- **SOURCE PASSAGE**
Quantum technologies, which leverage the principles of quantum mechanics, have been found to outperform their classical counterparts on specific tasks. Among other things, past studies have highlighted the potential of quantum systems that can enable long-distance communication, using photons (i.e., particles of light) to carry quantum information.
Despite their promise, quantum communication systems are often prone to photon loss, the scattering, absorption or disappearance of traveling photons. This photon loss becomes increasingly pronounced as transmission distances increase.
One proposed approach for reducing photon loss relies on a process known as quantum teleportation. This process entails the transfer of a quantum state from one particle to another without moving the particle to a different location, via a phenomenon known as quantum entanglement.
Researchers at the University of Science and Technology of China recently demonstrated the advantage of quantum teleportation over the direct transmission of photons in long-distance quantum communication. Their paper, published in Nature Physics, introduces a new approach to prepare entangled photons remotely and realize quantum teleportation.
“In quantum information science, we have reached a stage where a central goal is no longer simply to demonstrate fascinating quantum effects, but to show that quantum technologies can outperform the best classical alternatives in well-defined tasks,” Chaoyang Lu, co-senior author of the paper, told Phys.org. “Such demonstrations are key milestones on the road toward practical quantum information technologies. A good example from our own work is Jiuzhang, the photonic quantum computer we demonstrated in 2020, which showed quantum computational advantage using photons.”
Quantum physicists have been exploring the idea of quantum teleportation for more than four decades. This elegant protocol enables the transfer of an unknown quantum state without physically transmitting the particle that carries this state.
“Over the years, our group has explored teleportation in increasingly complex systems, including multiple degrees of freedom and high-dimensional quantum states,” said Lu. “After these proof-of-principle experiments, we began to ask a very simple question: in a real experiment, can teleportation transmit a photonic qubit more efficiently than simply sending the photon directly through the same lossy channel?”
Comparing quantum teleportation and direct single-photon transmission
When reviewing previous research, Lu and his colleagues realized that no studies had experimentally compared quantum teleportation with the direct transmission of photons. One reason for this is that teleportation only works well if the shared entanglement between distant nodes is realized effectively, and this has proved difficult so far.
“This observation became the starting point of our work,” said Lu. “We wanted to take this clean, fundamental protocol and let it compete head-to-head with direct transmission—almost as if putting teleportation and ordinary photon transmission in the same ring. Using photons as flying qubits, we developed an all-optical scheme to create high-efficiency heralded entanglement and then used it for teleportation through a lossy channel.”
To clearly demonstrate experimentally that quantum teleportation can outperform the most straightforward classical approach for transmitting information using photons, the researchers first designed a new all-optical scheme to prepare entanglement between photons. This scheme allowed them to remotely prepare pairs of entangled photons, even when communication channels are susceptible to photon loss.

- **RECORDS SHOWN**
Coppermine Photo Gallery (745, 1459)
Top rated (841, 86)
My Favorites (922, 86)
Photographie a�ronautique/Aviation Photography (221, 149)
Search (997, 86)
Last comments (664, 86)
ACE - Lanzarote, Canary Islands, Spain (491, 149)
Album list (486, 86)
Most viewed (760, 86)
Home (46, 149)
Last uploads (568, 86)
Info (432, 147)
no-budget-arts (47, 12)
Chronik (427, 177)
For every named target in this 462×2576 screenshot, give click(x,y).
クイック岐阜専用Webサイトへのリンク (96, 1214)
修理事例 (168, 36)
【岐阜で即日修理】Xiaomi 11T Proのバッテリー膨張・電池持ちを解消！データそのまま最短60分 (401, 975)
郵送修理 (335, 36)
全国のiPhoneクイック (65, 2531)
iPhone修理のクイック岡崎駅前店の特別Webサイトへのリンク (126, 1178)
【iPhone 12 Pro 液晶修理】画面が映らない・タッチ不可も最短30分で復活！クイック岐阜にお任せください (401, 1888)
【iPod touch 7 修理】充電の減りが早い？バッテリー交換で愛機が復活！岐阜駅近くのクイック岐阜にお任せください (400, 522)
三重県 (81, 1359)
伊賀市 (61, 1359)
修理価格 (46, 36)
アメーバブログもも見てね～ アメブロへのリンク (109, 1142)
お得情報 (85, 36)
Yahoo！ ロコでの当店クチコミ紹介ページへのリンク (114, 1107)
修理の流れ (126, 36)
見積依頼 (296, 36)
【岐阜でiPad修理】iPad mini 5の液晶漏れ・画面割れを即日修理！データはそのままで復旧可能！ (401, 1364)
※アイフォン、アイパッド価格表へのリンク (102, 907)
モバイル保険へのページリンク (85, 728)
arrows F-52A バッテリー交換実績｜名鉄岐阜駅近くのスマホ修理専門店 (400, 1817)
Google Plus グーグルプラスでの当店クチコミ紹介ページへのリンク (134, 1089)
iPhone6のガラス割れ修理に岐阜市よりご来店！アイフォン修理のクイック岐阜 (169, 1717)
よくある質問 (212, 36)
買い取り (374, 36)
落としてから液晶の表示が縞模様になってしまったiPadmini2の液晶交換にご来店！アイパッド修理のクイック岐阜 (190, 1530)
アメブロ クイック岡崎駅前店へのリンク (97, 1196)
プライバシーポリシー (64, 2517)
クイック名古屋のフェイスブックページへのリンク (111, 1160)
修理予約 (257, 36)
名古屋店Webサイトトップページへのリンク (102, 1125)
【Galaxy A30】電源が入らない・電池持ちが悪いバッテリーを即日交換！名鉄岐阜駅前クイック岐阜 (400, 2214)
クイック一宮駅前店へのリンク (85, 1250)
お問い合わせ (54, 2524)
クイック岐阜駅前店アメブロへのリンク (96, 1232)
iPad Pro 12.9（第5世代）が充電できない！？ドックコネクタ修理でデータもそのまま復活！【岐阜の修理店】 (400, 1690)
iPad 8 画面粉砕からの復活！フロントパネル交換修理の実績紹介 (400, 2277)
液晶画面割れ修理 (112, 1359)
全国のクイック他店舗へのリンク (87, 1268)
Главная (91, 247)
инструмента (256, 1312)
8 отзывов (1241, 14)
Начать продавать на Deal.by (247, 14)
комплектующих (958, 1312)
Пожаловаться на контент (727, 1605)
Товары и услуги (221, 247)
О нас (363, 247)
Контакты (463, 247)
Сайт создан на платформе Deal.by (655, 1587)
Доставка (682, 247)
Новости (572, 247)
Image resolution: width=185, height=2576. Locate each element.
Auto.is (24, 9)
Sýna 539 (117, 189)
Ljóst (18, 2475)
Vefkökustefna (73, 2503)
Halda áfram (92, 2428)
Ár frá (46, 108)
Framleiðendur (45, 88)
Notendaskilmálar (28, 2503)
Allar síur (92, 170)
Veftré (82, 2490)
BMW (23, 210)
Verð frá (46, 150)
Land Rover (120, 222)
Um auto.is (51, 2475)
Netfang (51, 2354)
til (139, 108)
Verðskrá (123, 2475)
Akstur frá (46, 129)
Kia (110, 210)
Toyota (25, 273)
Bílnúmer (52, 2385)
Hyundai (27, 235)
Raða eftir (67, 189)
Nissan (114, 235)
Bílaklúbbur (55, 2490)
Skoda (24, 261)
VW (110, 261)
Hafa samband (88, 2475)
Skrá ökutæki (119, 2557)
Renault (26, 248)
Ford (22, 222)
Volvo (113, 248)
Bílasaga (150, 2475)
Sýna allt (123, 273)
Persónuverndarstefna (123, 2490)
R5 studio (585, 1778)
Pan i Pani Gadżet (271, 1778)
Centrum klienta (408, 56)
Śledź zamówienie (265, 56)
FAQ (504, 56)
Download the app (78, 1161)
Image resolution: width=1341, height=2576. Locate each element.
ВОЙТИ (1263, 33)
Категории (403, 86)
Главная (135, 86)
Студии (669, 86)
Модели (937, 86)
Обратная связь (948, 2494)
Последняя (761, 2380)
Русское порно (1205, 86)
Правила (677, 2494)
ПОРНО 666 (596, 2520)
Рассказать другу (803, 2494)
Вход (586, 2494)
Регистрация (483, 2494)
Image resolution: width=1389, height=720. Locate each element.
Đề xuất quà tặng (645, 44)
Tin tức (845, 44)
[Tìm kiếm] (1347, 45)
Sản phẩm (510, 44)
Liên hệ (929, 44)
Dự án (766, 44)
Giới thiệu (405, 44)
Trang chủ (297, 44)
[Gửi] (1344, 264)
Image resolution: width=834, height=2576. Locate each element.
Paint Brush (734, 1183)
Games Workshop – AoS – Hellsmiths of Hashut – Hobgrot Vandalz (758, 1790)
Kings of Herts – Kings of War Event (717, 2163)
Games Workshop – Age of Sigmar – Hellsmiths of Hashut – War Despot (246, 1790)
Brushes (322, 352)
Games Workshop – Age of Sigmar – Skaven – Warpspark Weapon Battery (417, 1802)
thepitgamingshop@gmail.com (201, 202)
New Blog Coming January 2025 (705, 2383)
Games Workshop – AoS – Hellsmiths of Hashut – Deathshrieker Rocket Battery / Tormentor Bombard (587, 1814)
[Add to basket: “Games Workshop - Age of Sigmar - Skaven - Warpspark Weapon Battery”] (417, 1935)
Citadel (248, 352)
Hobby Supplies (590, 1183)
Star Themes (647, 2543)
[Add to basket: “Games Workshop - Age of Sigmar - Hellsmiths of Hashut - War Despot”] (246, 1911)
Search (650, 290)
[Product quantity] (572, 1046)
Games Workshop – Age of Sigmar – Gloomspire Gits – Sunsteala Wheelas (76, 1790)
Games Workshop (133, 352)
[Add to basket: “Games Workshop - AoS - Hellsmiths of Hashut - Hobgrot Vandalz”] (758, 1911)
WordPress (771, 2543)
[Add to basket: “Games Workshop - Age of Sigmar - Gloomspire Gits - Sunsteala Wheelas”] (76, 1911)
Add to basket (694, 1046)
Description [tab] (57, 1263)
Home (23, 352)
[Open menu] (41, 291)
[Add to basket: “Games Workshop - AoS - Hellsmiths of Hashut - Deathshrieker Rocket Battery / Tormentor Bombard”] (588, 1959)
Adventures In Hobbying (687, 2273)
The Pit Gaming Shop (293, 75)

- **GIVEN REQUEST**
Please rewrite the part of the quantum teleportation article starting with "To clearly demonstrate" and going on through "to photon loss.", updating "straightforward" to "simple".

- **IN RESPONSE**
To clearly demonstrate experimentally that quantum teleportation can outperform the most simple classical approach for transmitting information using photons, the researchers first designed a new all-optical scheme to prepare entanglement between photons. This scheme allowed them to remotely prepare pairs of entangled photons, even when communication channels are susceptible to photon loss.